Show every line in the items below that contains the string "will", copying each such line in full.

Word and item position data:
● ● ● ● ●
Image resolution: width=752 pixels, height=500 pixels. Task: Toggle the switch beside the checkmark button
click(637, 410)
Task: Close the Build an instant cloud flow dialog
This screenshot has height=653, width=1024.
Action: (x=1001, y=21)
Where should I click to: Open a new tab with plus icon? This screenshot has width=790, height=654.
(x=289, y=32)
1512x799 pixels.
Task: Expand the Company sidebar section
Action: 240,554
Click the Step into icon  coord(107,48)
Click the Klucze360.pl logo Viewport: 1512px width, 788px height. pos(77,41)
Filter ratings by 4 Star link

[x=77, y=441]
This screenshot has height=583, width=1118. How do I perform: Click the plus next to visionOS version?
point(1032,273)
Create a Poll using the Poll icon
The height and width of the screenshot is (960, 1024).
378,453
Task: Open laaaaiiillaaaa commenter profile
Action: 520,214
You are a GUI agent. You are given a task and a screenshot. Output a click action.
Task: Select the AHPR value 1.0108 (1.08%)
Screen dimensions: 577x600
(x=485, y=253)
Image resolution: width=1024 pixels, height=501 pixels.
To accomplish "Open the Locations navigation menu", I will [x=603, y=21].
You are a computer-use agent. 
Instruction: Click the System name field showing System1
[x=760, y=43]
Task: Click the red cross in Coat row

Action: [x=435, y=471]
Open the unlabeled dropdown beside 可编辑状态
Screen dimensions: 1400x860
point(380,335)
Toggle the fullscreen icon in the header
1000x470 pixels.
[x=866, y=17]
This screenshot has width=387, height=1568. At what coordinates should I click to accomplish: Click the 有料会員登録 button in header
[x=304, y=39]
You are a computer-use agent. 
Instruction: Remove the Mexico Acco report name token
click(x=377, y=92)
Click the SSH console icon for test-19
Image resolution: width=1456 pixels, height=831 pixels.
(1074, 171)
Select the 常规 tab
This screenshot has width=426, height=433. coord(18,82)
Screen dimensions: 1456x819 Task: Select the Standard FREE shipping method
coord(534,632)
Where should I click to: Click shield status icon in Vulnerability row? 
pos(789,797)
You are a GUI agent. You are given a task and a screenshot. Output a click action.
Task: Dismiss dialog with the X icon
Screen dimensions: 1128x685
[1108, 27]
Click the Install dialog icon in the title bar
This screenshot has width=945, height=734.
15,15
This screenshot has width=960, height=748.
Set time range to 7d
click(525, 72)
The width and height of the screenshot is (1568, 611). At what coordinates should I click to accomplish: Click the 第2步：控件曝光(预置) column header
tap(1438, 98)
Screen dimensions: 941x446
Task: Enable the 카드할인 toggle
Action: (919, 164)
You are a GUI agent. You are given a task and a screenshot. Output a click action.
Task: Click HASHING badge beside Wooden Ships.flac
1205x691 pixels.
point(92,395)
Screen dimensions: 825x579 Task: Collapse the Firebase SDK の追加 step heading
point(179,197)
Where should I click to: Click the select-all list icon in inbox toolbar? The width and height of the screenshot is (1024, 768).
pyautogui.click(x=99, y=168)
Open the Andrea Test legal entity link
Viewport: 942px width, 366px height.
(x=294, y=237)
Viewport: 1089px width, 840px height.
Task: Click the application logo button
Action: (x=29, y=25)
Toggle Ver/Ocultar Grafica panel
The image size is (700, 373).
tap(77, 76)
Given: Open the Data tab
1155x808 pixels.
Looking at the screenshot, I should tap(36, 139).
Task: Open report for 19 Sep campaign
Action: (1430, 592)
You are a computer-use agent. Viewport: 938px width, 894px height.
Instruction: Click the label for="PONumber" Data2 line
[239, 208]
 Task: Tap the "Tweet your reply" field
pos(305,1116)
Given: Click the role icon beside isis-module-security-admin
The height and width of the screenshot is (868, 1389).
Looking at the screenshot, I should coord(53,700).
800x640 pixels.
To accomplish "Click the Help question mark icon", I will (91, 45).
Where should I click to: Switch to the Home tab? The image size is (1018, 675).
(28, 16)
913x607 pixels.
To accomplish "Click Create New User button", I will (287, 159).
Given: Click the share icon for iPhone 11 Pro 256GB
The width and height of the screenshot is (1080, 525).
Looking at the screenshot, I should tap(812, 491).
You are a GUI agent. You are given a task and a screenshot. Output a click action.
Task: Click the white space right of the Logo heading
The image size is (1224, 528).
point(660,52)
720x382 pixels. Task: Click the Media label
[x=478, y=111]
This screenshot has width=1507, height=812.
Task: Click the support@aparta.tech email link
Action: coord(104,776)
● ● ● ● ●
§ ANSWER TO THIS EXERCISE
To accomplish "Open the Locations navigation menu", I will [x=603, y=21].
To accomplish "Click the Help question mark icon", I will (91, 45).
To accomplish "Click Create New User button", I will (287, 159).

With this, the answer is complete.